England was everything I’d ever dreamed it would be. I couldn’t believe how much it was like how I’d always imagined it, in fact. I kept bracing myself for it to be different, to not live up to my imaginings, but no. It was exactly as I’d dreamed.

Now, I’m guessing that if I had gone to Yorkshire I wouldn’t have found a secret garden and children playing with wild animals on the moor. Lord Peter and Harriet Vane would not be punting in Oxford. Miss Read would not be bicycling to school in the Cotswolds. I didn’t see any hobbits, nor did any cupboard doors lead me to Narnia. I did pass Platform 9 3/4 at Kings’ Cross, but it was not in between platforms 9 and 10, and was clearly a tourist trap.

I do know the difference between fiction and reality. I just like to ignore it whenever possible.

The essence of England, though, the very Englishness of it … that was there. That was real. And I loved it.

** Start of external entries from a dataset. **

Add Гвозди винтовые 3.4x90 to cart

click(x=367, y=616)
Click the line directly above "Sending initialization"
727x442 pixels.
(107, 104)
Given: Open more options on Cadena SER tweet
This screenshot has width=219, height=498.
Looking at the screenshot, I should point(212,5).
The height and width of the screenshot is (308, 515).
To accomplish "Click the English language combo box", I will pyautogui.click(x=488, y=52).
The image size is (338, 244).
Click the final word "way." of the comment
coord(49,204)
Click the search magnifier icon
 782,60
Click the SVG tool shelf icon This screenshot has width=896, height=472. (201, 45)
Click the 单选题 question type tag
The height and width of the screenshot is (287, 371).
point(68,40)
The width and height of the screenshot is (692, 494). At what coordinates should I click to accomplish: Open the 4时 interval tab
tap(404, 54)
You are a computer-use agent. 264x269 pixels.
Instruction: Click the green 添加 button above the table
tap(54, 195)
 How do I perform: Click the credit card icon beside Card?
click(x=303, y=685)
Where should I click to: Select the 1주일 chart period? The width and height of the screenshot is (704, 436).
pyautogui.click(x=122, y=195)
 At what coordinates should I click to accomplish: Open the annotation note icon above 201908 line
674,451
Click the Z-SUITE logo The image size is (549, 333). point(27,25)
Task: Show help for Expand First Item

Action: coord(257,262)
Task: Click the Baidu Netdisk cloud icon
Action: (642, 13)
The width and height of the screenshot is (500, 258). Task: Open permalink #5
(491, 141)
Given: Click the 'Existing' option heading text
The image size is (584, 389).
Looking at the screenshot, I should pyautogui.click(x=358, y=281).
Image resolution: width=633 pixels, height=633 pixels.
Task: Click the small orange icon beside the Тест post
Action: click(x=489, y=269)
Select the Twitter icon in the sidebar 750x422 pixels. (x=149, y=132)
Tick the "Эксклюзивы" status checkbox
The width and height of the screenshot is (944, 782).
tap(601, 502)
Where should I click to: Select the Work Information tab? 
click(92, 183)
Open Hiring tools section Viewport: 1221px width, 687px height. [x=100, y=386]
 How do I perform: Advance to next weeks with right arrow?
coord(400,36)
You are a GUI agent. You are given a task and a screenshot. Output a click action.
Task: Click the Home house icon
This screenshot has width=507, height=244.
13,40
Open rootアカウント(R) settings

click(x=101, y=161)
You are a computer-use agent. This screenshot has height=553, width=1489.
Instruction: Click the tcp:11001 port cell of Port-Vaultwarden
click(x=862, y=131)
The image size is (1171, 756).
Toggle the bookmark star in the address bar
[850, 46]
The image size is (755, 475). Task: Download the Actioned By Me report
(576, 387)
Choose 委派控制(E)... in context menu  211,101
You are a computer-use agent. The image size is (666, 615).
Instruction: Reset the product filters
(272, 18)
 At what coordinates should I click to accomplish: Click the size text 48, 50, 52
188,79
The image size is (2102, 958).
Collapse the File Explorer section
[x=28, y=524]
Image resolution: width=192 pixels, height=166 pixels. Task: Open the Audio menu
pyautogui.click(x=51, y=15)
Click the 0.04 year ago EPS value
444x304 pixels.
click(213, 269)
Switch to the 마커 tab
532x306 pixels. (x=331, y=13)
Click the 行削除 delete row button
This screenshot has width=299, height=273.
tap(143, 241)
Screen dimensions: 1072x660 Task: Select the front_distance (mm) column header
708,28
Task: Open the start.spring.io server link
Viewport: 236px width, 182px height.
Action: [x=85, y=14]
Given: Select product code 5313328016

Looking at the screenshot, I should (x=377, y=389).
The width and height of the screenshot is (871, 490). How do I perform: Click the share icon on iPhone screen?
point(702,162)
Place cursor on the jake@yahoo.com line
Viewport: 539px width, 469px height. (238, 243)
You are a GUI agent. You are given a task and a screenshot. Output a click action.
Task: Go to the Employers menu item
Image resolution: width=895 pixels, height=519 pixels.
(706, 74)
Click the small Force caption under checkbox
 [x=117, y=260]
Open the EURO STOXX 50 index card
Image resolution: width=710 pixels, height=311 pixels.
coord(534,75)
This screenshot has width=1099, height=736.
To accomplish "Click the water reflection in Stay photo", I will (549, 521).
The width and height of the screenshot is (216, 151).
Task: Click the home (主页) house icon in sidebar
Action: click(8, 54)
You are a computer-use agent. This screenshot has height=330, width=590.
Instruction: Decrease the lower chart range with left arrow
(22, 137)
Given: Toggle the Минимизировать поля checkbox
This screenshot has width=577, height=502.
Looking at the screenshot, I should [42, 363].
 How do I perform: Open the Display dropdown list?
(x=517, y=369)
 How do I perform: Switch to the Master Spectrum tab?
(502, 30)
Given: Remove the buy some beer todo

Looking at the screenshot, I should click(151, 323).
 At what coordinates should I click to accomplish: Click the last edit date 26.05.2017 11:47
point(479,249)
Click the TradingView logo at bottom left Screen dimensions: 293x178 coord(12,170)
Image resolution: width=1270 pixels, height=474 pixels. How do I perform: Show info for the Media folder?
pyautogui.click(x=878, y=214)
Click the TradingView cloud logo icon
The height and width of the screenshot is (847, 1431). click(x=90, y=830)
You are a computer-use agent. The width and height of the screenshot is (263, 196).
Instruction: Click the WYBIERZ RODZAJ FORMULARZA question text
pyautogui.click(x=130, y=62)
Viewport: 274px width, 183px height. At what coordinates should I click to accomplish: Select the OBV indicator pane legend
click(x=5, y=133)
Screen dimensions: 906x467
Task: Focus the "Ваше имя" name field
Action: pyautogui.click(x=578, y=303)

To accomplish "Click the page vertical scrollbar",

We were only in London long enough to get from plane to train to tube to train (and then the reverse coming back), and the rest of the time we spent in Cambridge. Oh, for more time, to get to Oxford, and see the sights in London, to travel the rest of the island! We made the most of our four and a half days, though. We tramped 40 miles all over Cambridge and got to know that city far better than most tourists can.

It is beautiful.

I could write pages and pages of our adventures there, but as I doubt they’d be as fascinating to others as they were to us (met with university housing! Had a cream tea! Were served tea and toast every morning by our hosts! Explored possible places to live! Walked through an ancient cemetery and saw my first European robin! Were nearly mobbed by swans looking for food! Went to Waterstones and the Cambridge University Press bookshop and couldn’t buy anything either place because I had no room in my bag!), I’ll hold back.

We can’t wait to go back. I can’t believe we’ll actually be living there for three (or maybe more, depending on how long Carl’s PhD takes) years.

It’s going to be a most fantastic adventure.

With lots of tea. And scones.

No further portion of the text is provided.